* [Work to complete]: Copy the whole listing below exactly, with nothing left out.

──────── The data ────────

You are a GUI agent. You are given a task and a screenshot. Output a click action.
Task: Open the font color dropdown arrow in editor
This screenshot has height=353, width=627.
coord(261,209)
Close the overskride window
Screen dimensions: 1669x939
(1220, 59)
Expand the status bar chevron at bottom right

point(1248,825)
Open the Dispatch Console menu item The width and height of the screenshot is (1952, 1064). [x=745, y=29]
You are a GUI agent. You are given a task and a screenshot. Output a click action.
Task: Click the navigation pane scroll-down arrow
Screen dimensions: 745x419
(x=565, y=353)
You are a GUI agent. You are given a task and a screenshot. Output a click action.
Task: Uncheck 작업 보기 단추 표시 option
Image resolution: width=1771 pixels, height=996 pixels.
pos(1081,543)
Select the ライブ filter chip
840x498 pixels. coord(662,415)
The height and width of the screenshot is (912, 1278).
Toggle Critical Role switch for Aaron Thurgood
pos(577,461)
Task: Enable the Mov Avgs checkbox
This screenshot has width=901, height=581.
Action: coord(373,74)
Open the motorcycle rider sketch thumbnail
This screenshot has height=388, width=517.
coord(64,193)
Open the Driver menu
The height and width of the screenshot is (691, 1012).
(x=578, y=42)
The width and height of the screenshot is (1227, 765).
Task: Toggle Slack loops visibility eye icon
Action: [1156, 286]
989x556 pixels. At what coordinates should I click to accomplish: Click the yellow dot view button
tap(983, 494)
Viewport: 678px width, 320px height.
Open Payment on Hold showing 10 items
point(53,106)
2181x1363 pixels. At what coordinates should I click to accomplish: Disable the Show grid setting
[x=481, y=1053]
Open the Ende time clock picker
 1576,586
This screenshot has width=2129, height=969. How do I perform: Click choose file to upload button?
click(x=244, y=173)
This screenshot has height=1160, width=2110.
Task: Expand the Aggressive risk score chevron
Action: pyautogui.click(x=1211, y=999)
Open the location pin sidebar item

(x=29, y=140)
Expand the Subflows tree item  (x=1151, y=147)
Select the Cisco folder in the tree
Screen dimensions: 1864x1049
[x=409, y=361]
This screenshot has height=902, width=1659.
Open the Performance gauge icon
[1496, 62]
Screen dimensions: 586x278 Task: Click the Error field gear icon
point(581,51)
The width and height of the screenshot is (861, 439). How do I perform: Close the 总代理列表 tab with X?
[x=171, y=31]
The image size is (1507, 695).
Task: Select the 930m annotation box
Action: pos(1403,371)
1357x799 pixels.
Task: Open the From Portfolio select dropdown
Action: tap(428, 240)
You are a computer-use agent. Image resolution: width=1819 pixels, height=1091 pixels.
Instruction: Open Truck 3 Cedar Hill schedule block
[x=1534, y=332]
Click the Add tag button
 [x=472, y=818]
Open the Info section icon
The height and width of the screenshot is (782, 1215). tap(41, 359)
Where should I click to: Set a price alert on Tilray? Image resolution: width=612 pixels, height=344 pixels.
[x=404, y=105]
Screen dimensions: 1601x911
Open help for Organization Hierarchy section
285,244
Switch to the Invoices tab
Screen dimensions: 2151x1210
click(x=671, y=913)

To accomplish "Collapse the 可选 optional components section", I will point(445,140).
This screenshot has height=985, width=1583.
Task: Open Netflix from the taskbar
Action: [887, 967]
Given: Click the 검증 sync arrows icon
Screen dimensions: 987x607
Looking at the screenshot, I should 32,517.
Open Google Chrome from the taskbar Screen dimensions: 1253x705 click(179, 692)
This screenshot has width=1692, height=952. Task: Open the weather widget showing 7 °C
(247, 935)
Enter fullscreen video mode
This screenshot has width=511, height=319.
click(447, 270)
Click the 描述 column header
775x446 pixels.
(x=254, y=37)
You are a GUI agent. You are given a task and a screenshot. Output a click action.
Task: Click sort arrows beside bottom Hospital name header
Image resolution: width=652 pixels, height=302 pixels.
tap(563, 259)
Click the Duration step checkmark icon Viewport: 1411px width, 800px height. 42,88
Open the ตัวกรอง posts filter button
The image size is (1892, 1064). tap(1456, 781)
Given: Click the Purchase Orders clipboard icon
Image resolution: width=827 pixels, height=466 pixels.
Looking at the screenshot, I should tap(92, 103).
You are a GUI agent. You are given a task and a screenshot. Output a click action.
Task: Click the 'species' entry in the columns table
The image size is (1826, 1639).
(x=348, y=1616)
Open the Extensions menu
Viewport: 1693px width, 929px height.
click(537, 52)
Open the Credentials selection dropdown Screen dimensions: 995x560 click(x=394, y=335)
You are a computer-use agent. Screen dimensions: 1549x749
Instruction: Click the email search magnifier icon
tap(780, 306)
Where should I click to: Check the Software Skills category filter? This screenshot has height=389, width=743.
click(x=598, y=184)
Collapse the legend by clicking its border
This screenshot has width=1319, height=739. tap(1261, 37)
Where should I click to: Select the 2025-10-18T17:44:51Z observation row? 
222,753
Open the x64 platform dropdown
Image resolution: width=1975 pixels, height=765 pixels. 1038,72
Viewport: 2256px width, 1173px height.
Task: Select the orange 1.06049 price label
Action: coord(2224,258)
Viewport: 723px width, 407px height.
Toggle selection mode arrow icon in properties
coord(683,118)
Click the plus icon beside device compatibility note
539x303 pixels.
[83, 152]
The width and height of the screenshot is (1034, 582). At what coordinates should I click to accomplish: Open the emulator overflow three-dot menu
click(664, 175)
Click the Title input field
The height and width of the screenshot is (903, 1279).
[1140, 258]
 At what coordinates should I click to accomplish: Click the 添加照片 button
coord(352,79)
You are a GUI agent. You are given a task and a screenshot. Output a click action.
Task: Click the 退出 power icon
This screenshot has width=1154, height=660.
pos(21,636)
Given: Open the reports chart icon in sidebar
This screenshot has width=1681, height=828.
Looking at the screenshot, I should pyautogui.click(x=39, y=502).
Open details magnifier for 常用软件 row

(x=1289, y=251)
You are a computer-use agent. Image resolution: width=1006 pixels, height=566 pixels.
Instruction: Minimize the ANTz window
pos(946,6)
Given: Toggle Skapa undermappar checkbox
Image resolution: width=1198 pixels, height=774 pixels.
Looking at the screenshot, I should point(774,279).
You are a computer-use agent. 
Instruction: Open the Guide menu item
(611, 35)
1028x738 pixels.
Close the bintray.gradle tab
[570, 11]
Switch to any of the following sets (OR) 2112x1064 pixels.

────────

* [Answer section]:
You are a GUI agent. You are given a task and a screenshot. Output a click action.
Task: Open the font color dropdown arrow in editor
This screenshot has height=353, width=627.
coord(261,209)
Close the overskride window
Screen dimensions: 1669x939
(1220, 59)
Expand the status bar chevron at bottom right

point(1248,825)
Open the Dispatch Console menu item The width and height of the screenshot is (1952, 1064). [x=745, y=29]
You are a GUI agent. You are given a task and a screenshot. Output a click action.
Task: Click the navigation pane scroll-down arrow
Screen dimensions: 745x419
(x=565, y=353)
You are a GUI agent. You are given a task and a screenshot. Output a click action.
Task: Uncheck 작업 보기 단추 표시 option
Image resolution: width=1771 pixels, height=996 pixels.
pos(1081,543)
Select the ライブ filter chip
840x498 pixels. coord(662,415)
The height and width of the screenshot is (912, 1278).
Toggle Critical Role switch for Aaron Thurgood
pos(577,461)
Task: Enable the Mov Avgs checkbox
This screenshot has width=901, height=581.
Action: coord(373,74)
Open the motorcycle rider sketch thumbnail
This screenshot has height=388, width=517.
coord(64,193)
Open the Driver menu
The height and width of the screenshot is (691, 1012).
(x=578, y=42)
The width and height of the screenshot is (1227, 765).
Task: Toggle Slack loops visibility eye icon
Action: [1156, 286]
989x556 pixels. At what coordinates should I click to accomplish: Click the yellow dot view button
tap(983, 494)
Viewport: 678px width, 320px height.
Open Payment on Hold showing 10 items
point(53,106)
2181x1363 pixels. At what coordinates should I click to accomplish: Disable the Show grid setting
[x=481, y=1053]
Open the Ende time clock picker
 1576,586
This screenshot has width=2129, height=969. How do I perform: Click choose file to upload button?
click(x=244, y=173)
This screenshot has height=1160, width=2110.
Task: Expand the Aggressive risk score chevron
Action: pyautogui.click(x=1211, y=999)
Open the location pin sidebar item

(x=29, y=140)
Expand the Subflows tree item  (x=1151, y=147)
Select the Cisco folder in the tree
Screen dimensions: 1864x1049
[x=409, y=361]
This screenshot has height=902, width=1659.
Open the Performance gauge icon
[1496, 62]
Screen dimensions: 586x278 Task: Click the Error field gear icon
point(581,51)
The width and height of the screenshot is (861, 439). How do I perform: Close the 总代理列表 tab with X?
[x=171, y=31]
The image size is (1507, 695).
Task: Select the 930m annotation box
Action: pos(1403,371)
1357x799 pixels.
Task: Open the From Portfolio select dropdown
Action: tap(428, 240)
You are a computer-use agent. Image resolution: width=1819 pixels, height=1091 pixels.
Instruction: Open Truck 3 Cedar Hill schedule block
[x=1534, y=332]
Click the Add tag button
 [x=472, y=818]
Open the Info section icon
The height and width of the screenshot is (782, 1215). tap(41, 359)
Where should I click to: Set a price alert on Tilray? Image resolution: width=612 pixels, height=344 pixels.
[x=404, y=105]
Screen dimensions: 1601x911
Open help for Organization Hierarchy section
285,244
Switch to the Invoices tab
Screen dimensions: 2151x1210
click(x=671, y=913)

To accomplish "Collapse the 可选 optional components section", I will point(445,140).
This screenshot has height=985, width=1583.
Task: Open Netflix from the taskbar
Action: [887, 967]
Given: Click the 검증 sync arrows icon
Screen dimensions: 987x607
Looking at the screenshot, I should 32,517.
Open Google Chrome from the taskbar Screen dimensions: 1253x705 click(179, 692)
This screenshot has width=1692, height=952. Task: Open the weather widget showing 7 °C
(247, 935)
Enter fullscreen video mode
This screenshot has width=511, height=319.
click(447, 270)
Click the 描述 column header
775x446 pixels.
(x=254, y=37)
You are a GUI agent. You are given a task and a screenshot. Output a click action.
Task: Click sort arrows beside bottom Hospital name header
Image resolution: width=652 pixels, height=302 pixels.
tap(563, 259)
Click the Duration step checkmark icon Viewport: 1411px width, 800px height. 42,88
Open the ตัวกรอง posts filter button
The image size is (1892, 1064). tap(1456, 781)
Given: Click the Purchase Orders clipboard icon
Image resolution: width=827 pixels, height=466 pixels.
Looking at the screenshot, I should tap(92, 103).
You are a GUI agent. You are given a task and a screenshot. Output a click action.
Task: Click the 'species' entry in the columns table
The image size is (1826, 1639).
(x=348, y=1616)
Open the Extensions menu
Viewport: 1693px width, 929px height.
click(537, 52)
Open the Credentials selection dropdown Screen dimensions: 995x560 click(x=394, y=335)
You are a computer-use agent. Screen dimensions: 1549x749
Instruction: Click the email search magnifier icon
tap(780, 306)
Where should I click to: Check the Software Skills category filter? This screenshot has height=389, width=743.
click(x=598, y=184)
Collapse the legend by clicking its border
This screenshot has width=1319, height=739. tap(1261, 37)
Where should I click to: Select the 2025-10-18T17:44:51Z observation row? 
222,753
Open the x64 platform dropdown
Image resolution: width=1975 pixels, height=765 pixels. 1038,72
Viewport: 2256px width, 1173px height.
Task: Select the orange 1.06049 price label
Action: coord(2224,258)
Viewport: 723px width, 407px height.
Toggle selection mode arrow icon in properties
coord(683,118)
Click the plus icon beside device compatibility note
539x303 pixels.
[83, 152]
The width and height of the screenshot is (1034, 582). At what coordinates should I click to accomplish: Open the emulator overflow three-dot menu
click(664, 175)
Click the Title input field
The height and width of the screenshot is (903, 1279).
[1140, 258]
 At what coordinates should I click to accomplish: Click the 添加照片 button
coord(352,79)
You are a GUI agent. You are given a task and a screenshot. Output a click action.
Task: Click the 退出 power icon
This screenshot has width=1154, height=660.
pos(21,636)
Given: Open the reports chart icon in sidebar
This screenshot has width=1681, height=828.
Looking at the screenshot, I should pyautogui.click(x=39, y=502).
Open details magnifier for 常用软件 row

(x=1289, y=251)
You are a computer-use agent. Image resolution: width=1006 pixels, height=566 pixels.
Instruction: Minimize the ANTz window
pos(946,6)
Given: Toggle Skapa undermappar checkbox
Image resolution: width=1198 pixels, height=774 pixels.
Looking at the screenshot, I should point(774,279).
You are a computer-use agent. 
Instruction: Open the Guide menu item
(611, 35)
1028x738 pixels.
Close the bintray.gradle tab
[570, 11]
Switch to any of the following sets (OR) 2112x1064 pixels.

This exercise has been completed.